Gazeta Bankowa na swoim portalu zamieszcza dziś artykuł odnoszący się do nowej ustawy o Banku Gospodarstwa Krajowego wniesionej przez Marszałka Schetynę pod obrady Sejmu:
Bank grozi katastrofą
Jest to jedna z tych „poselskich” ustaw, które zainspirowała i popiera większość koalicyjna. Za jej przeprowadzenie odpowiada w PO członek do specjalnych zadań, Pan Poseł Sławomir Neumann, znany z Komisji Hazardowej, czy Ustawy o SKOK-ach.
Autor artykułu, Paweł Pietkun nawiązuje do opinii ECB i NBP na temat tej ustawy.

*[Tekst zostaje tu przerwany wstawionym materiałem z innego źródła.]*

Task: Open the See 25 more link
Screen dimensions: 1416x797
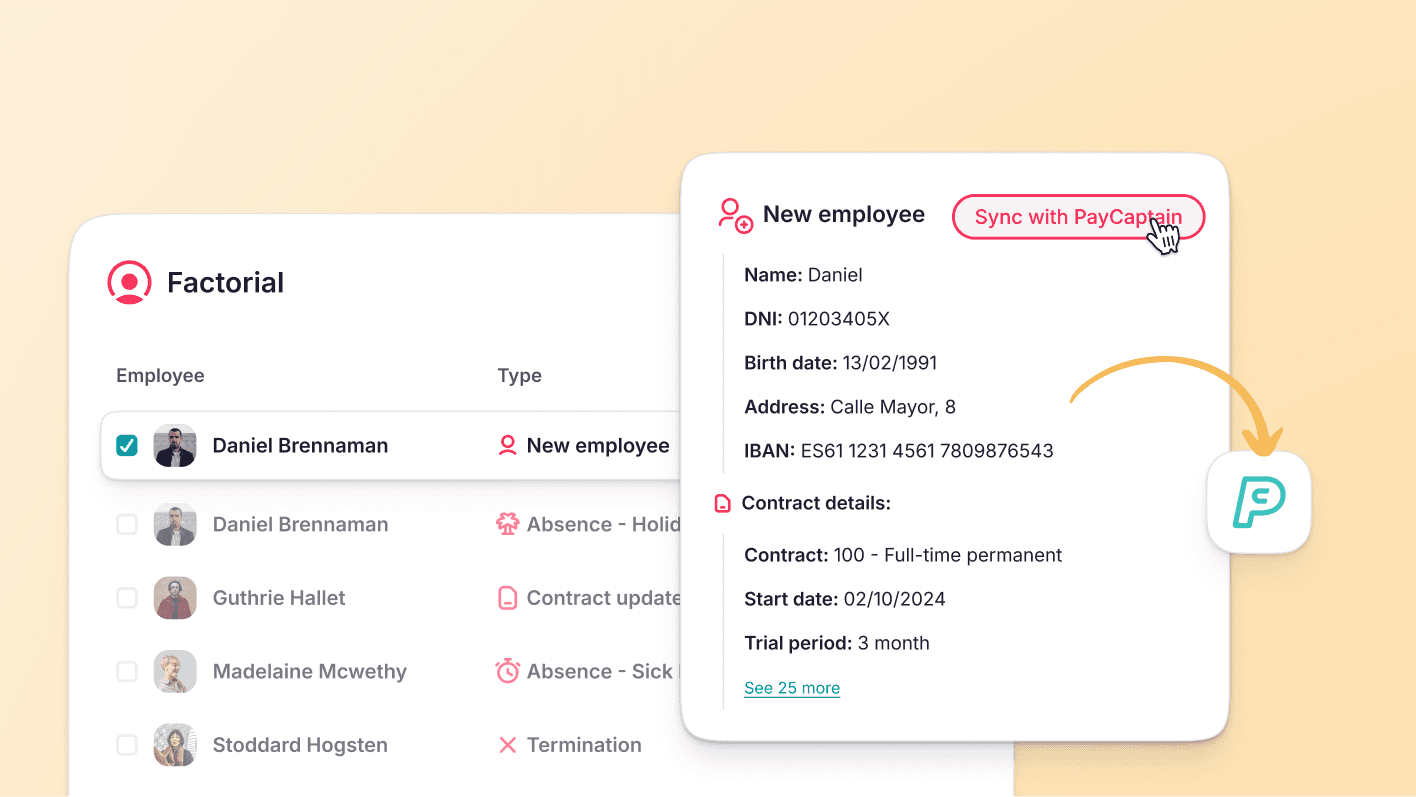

Obie opinie stawiają wiele niewygodnych pytań i wytykają niedoróbki ustawy.
Mnie jednak niepokoją szczególnie ustrojowe implikacje tej ustawy.
O ile prawne usankcjonowanie niezatapialności finansowej BGK przez Skarb Państwa przewróciłaby sektor bankowy do góry nogami, o tyle sprawą tą powinny zająć się odpowiednie instytucje nadzorcze jak KNF i UOKiK.
Jednak w mojej ocenie głównym celem inicjatorów ustawy jest wyprowadzenie kont agencji rządowych z NBP, a to już trąci czystą polityką.
NBP jest instytucją niezależną od państwa. BGK w oczywisty sposób w 100% wystawione będzie na decyzje polityczne. Może się tak zdarzyć, że krnąbrny samorząd czy inny podmiot państwowy nie dostanie na czas pieniędzy nawet jeśli środki takie będą w dyspozycji Państwa. A to oznacza przecież ręczne kierowanie gospodarką i zagraża reformie samorządowej – a w praktyce cofa nas do epoki Gierka i realnego socjalizmu.